Let’s start with PyTorch’s TransformerEncoder. According to the docs, it says
forward(src, mask=None, src_key_padding_mask=None). Also it says that the mask’s shape is (S,S), the source sequence length, and that it is additive.
Note: The (S,S) and additive parts are found in the Transformer class docs, not in the TransformerEncoder class docs. Similar thing happens with the Decoder docs.
So, in this case, the
src_mask is a square matrix (S,S) that adds right after the
Q*Kt part of the attention mechanism (before the Values (
V) multiplication and
softmax operations). This way, if we add zeros, there is no effect over the subsequent Values (V) multiplication and/or softmax operations. However, if we add a -inf, then most likely the softmax operation will result in zero, whatsoever the V values are. Why would we want to do this? If we do this, this effect will carry on to the top of the TransformerEncoder effectively asking it to predict only by seeing past info (tokens). As an interesting note, this is exactly what the Transformer’s static method called
generate_square_subsequent_mask does, i.e. generate a square matrix with zeros and -inf. Lastly, the
src_key_padding_mask does something utterly similar but in order to mask the padding values which have (clearly) no semantic meaning, i.e. please do not pay attention (attend) to the bunch of zeros that were appended to the right of the different length sentences.
Having understood the previous ideas, the following is easier to understand.
Let’s now take the TransformerDecoder class. According to the docs, it says
forward(tgt, memory, tgt_mask=None, memory_mask=None, tgt_key_padding_mask=None, memory_key_padding_mask=None).
Let’s take slowly it by parts.
tgt_mask behaves identically to the
src_mask with shape (T,T) (which is simply the target sequence length). So, now you must know that its purpose is to mask some desired tokens of the target sentences inside the attention mechanism, and of course, in our scenario, to mask all the way the future target tokens.
memory_mask is interesting. Although it’s also another masking mechanism as we know, what’s interesting is its shape. According to docs, its shape is (T,S). Since we now know that S is the source sequence length and T is the target sequence length, this means that the masking mechanism takes place right on top of the encoder’s outputs which are feed into each of the decoder’s inputs. This mask need not be square, for example if we use different sequence lengths between source and target sentences (other words when if S!=T). Why would we want to use this one? I have always regarded it as a memory bandwidth. Suppose you apply a lot of -inf, then a lot of -inf will be fed into the decoder’s encoder-decoder attention, effectively making it to not pay attention to a lot of tokens!
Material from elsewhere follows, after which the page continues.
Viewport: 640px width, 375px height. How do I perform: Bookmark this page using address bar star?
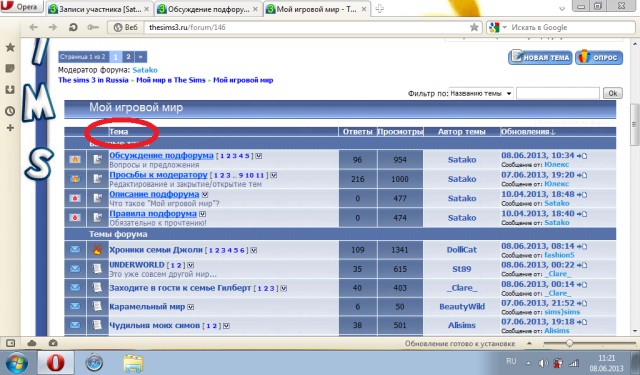pos(474,27)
Thirdly, and somewhat easy to understand, we also once again have padding masking arguments:
memory_key_padding_mask=None, which you must know that they allow to make the transformer’s life and grads easier by telling it to not attend to zeros both padded to the right in the memory and target sequences.
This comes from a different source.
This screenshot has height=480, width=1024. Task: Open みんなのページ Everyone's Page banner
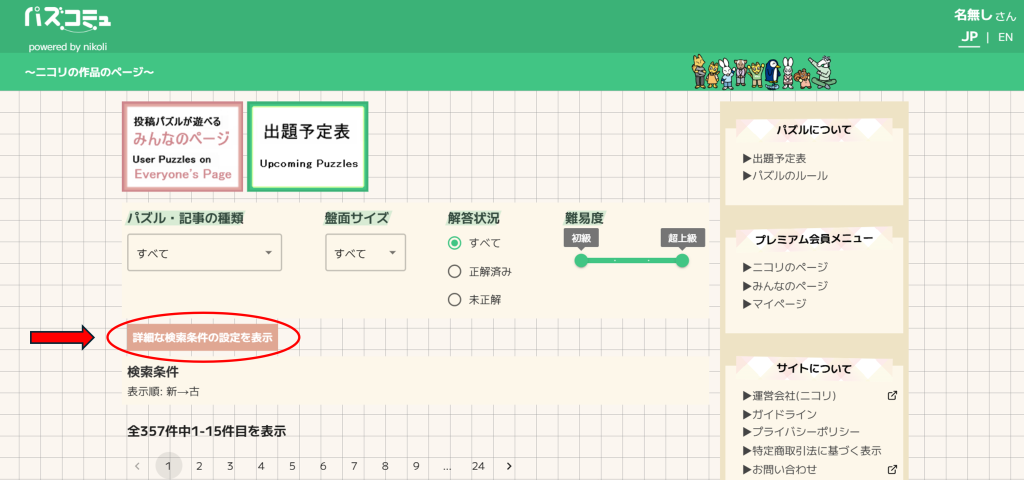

Lastly, as per your question, the official example is not the best in terms of self-explanations. I have to read countless other resources in order to reach this level of understanding, where sometimes I often confuse myself still! According to the docs, src, tgt and memory masks have no dimension as the batch’s dimension. Only the padding ones, which can be confusing. About this, all I can say is my opinion: I think that Pytorch is designed to disregard the batch size, so for example the result of some operation over a batch with shape (10,10) will be the same as (1,1,1,1,10,10) as it’ll disregard whatever the batches dimension are and will only work with what is has to be worked on, i.e. in the example the last two dimensions. I can only say this after much experimentation and practice.
Hope this helps a bit with your question.